ASSIGNMENT:
A bare number is the expected answer: the count of lines in the data holding "agent".

DATA PROVIDED:
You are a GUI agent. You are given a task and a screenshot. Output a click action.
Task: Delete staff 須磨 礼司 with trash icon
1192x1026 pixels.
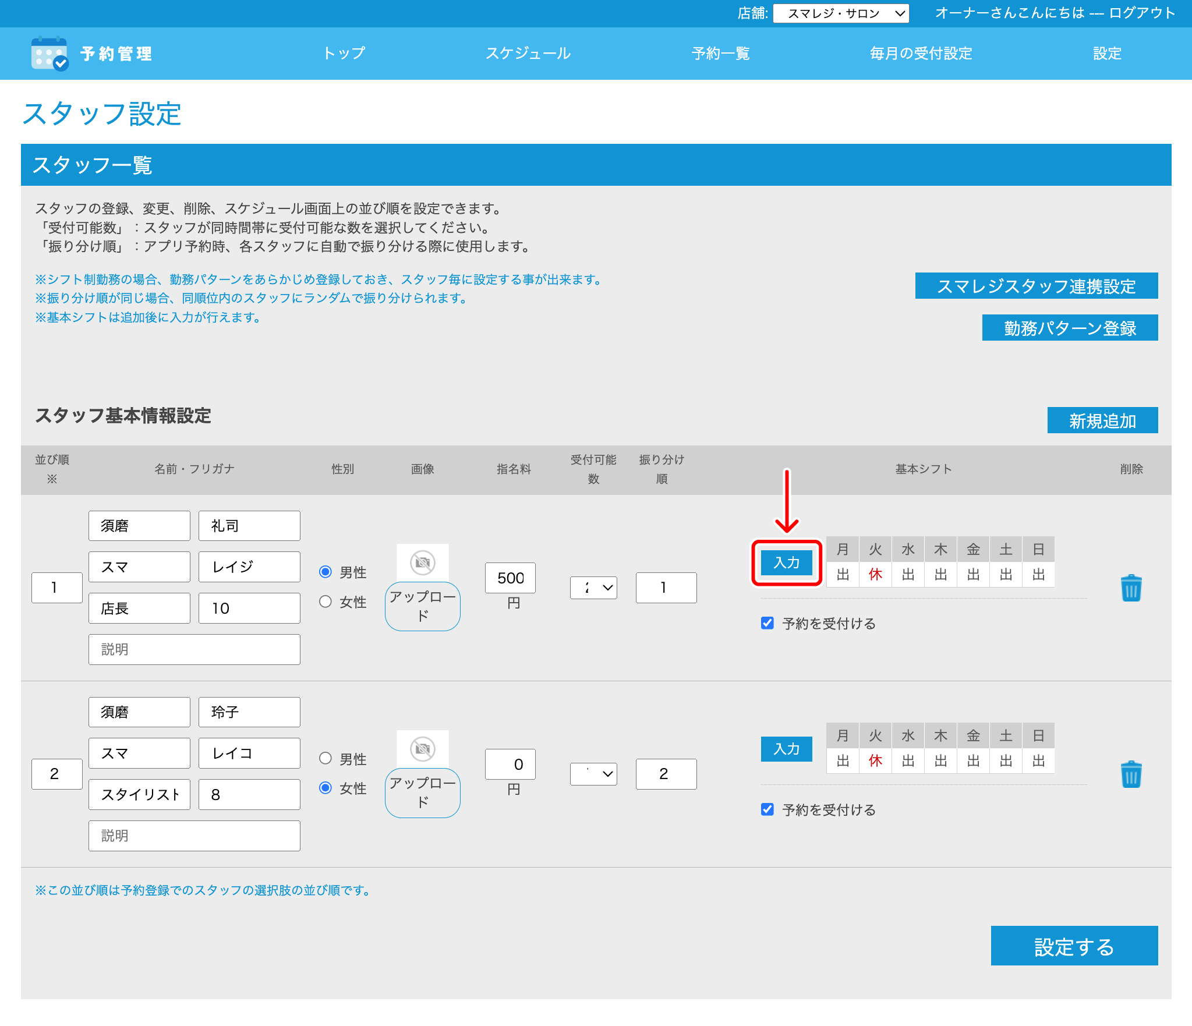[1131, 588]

==

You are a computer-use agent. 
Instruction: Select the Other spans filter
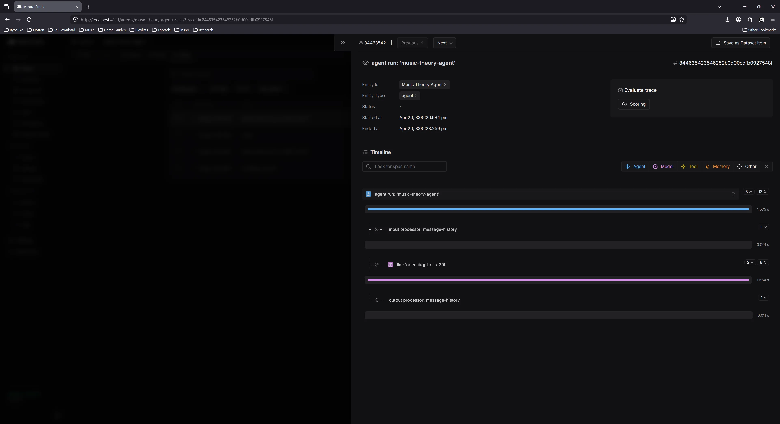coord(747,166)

EXPECTED ANSWER:
2